In the press release dated February 24, 2011 Carriage Services, Inc. (the Company) announced
and commented on its financial results for its fiscal year ended December 31, 2010. A copy of the
press release issued by the Company is attached hereto as Exhibit 99.1 and incorporated by this
reference. The information being furnished under Item 9.01 Financial Statements and Exhibits,
including the press release attached hereto as Exhibit 99.1, shall not be deemed filed for
purposes of Section 18 of the Securities Exchange Act of 1934, as amended, or otherwise subject to
liabilities of that Section.
The Companys press release dated February 24, 2011 contains non-GAAP financial measures.
Generally, a non-GAAP financial measure is a numerical measure of a companys performance,
financial position, or cash flows that either excludes or includes amounts that are not normally
excluded or included in the most directly comparable measure calculated and presented in accordance
with United States generally accepted accounting principles, or GAAP. Pursuant to the requirements
of Regulation G, the Company has provided quantitative reconciliations within the press release of
the non-GAAP financial measures to the most directly comparable GAAP financial measures.

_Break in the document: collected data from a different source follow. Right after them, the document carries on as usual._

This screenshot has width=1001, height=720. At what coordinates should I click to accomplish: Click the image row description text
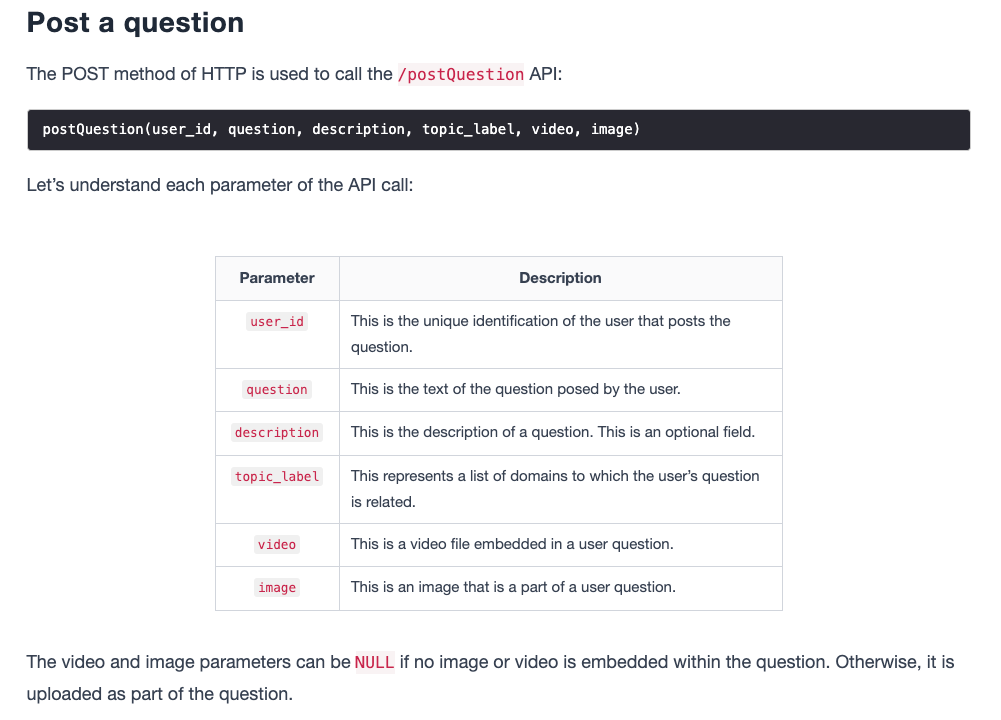513,587
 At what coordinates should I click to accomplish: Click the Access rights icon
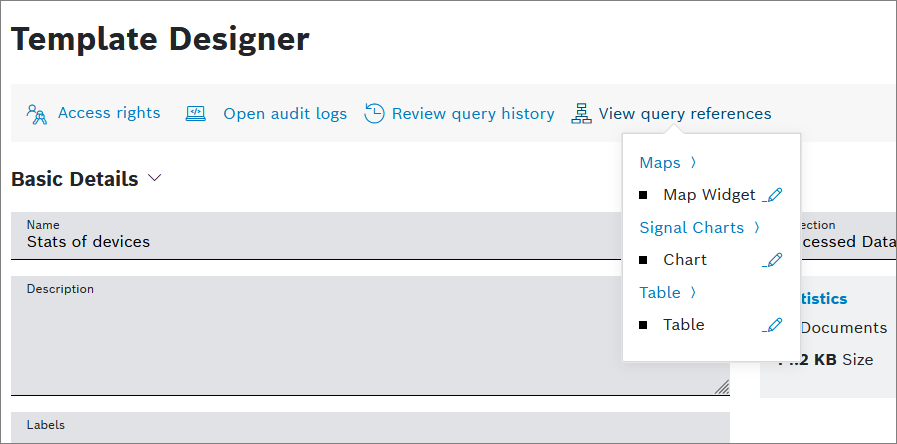click(x=37, y=113)
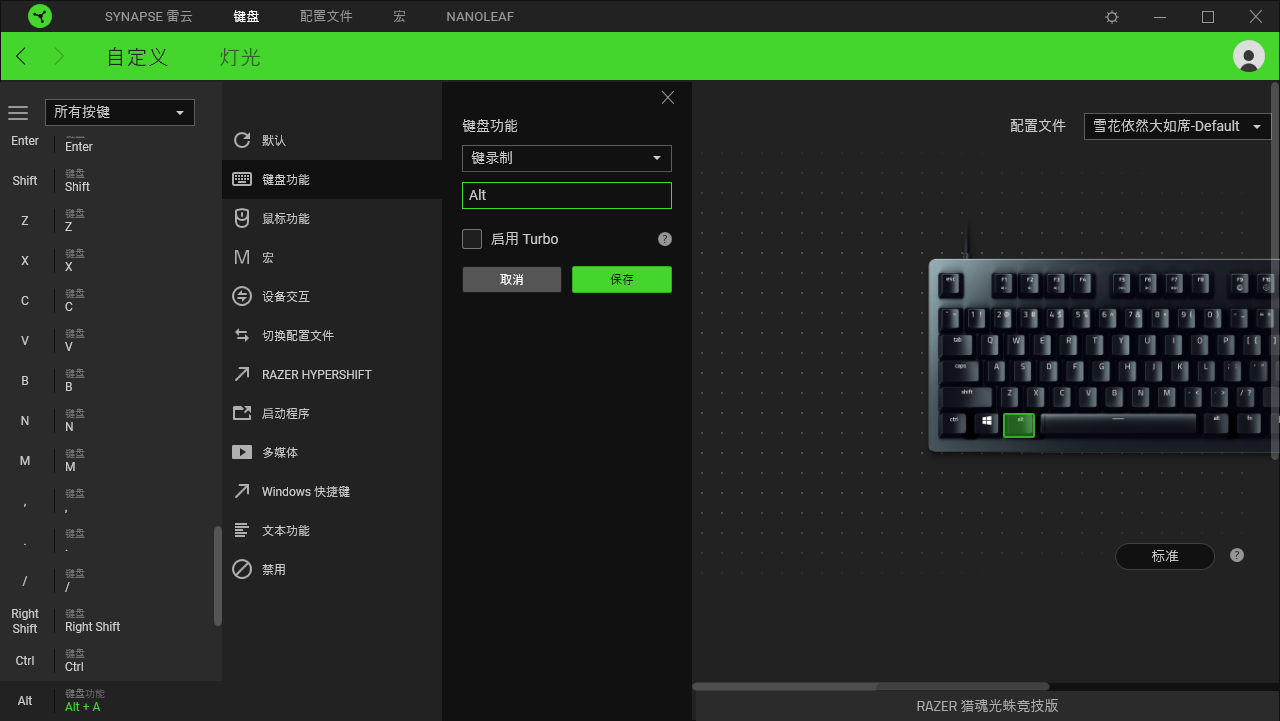1280x721 pixels.
Task: Click the horizontal scrollbar under keyboard
Action: [870, 686]
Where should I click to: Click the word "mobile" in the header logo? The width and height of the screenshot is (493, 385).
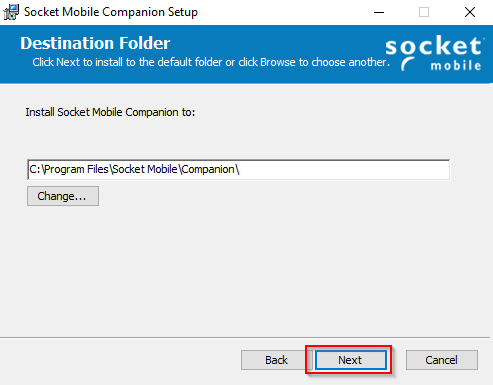click(x=456, y=65)
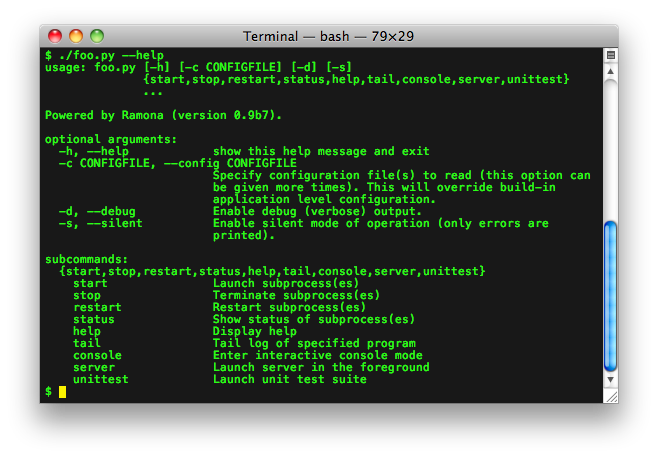The height and width of the screenshot is (458, 658).
Task: Click the resize grip at window corner
Action: tap(611, 396)
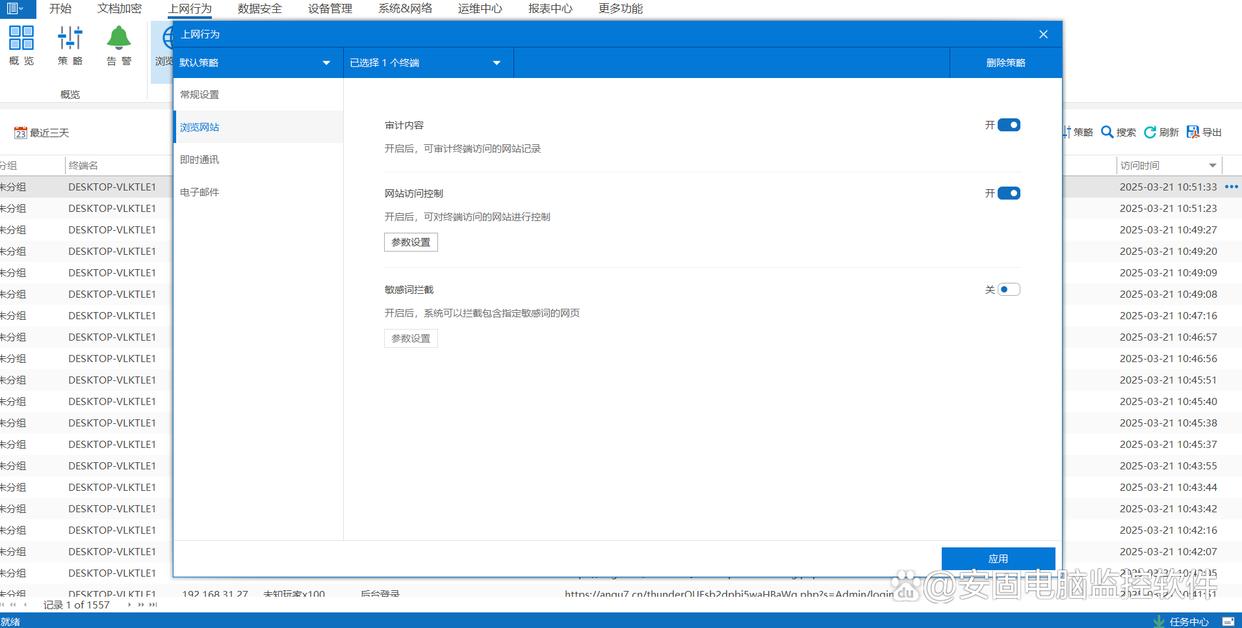Click the 刷新 refresh icon

(x=1150, y=132)
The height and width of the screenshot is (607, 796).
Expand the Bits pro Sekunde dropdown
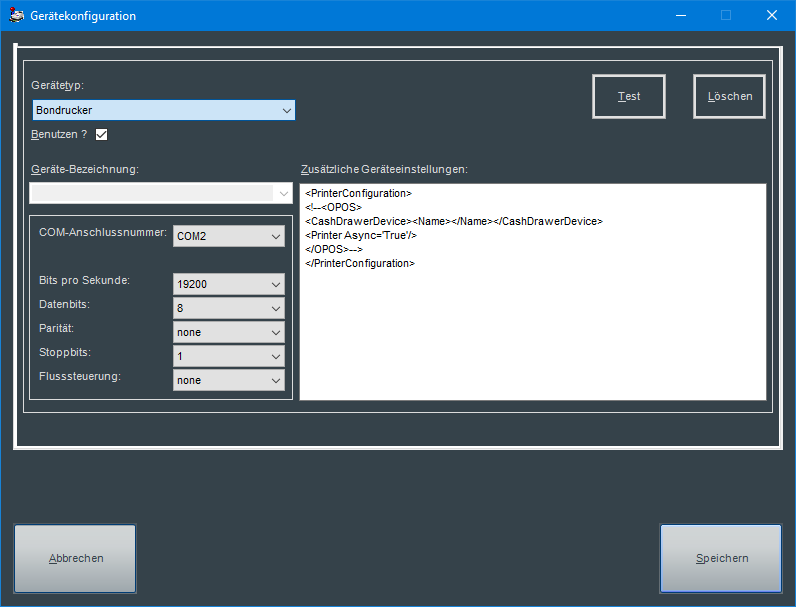tap(229, 284)
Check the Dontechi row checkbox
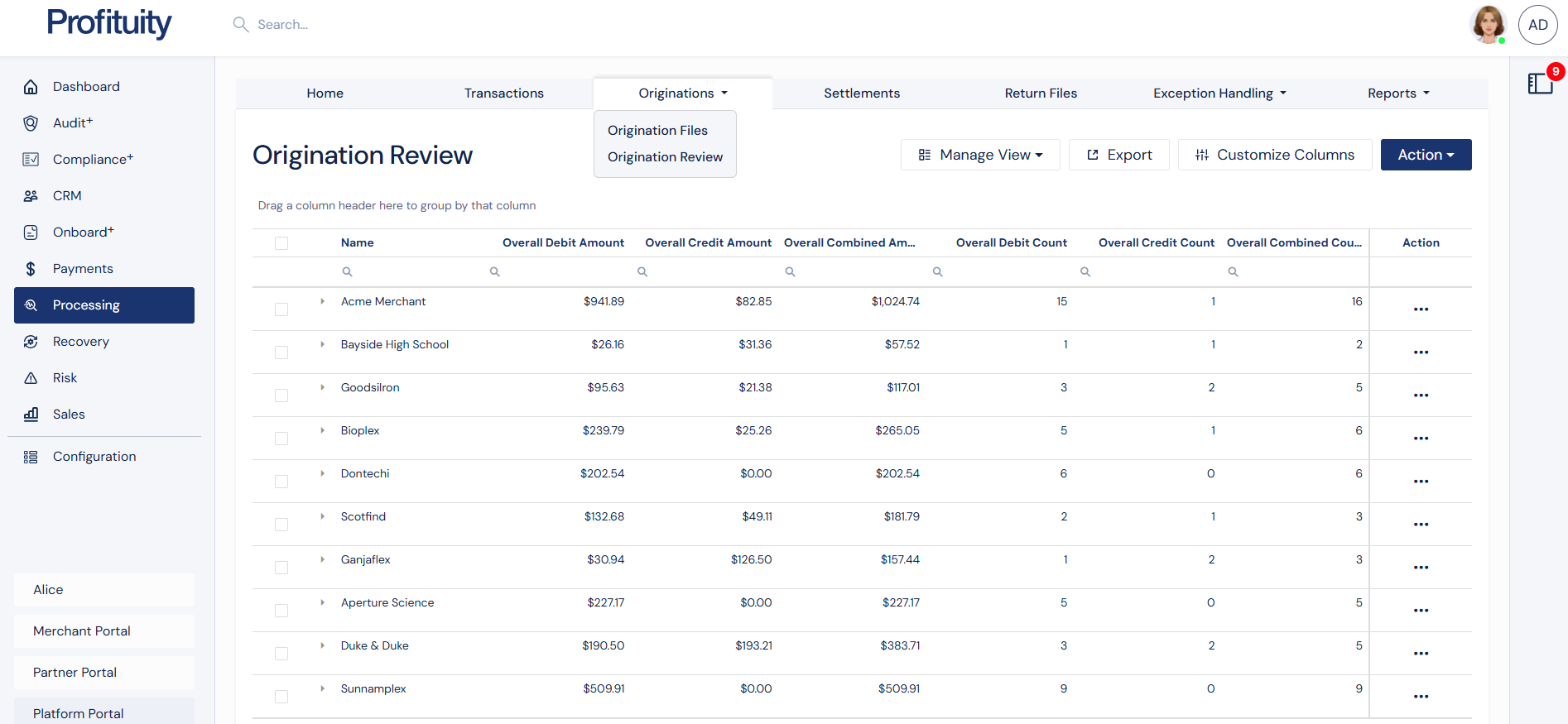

ITEM 5.02. DEPARTURE OF DIRECTORS OR CERTAIN OFFICERS; ELECTION OF
DIRECTORS; APPOINTMENT OF CERTAIN OFFICERS; COMPENSATORY
ARRANGEMENTS OF CERTAIN OFFICERS
(b) Ronald A. Erickson informed the Board of Directors on February 24, 2011 that he will not
stand for re-election as director of the Company for personal reasons. Mr. Erickson has been a
director of the Company since 1996 and was currently serving as a member of the Audit and Corporate
Governance Committees. His term expires on the date of the Companys next annual shareholders
meeting, May 17, 2011. Mr. Ericksons decision to not stand for re-election was not due to a
disagreement with the Company.
On February 24, 2011, the Company issued a News Release announcing, among other things, that
the director, Ronald A. Erickson has informed the Company that that he will not stand for
re-election to the Board of Directors. A copy of the News Release is attached to this Form 8-K as
Exhibit 99.1.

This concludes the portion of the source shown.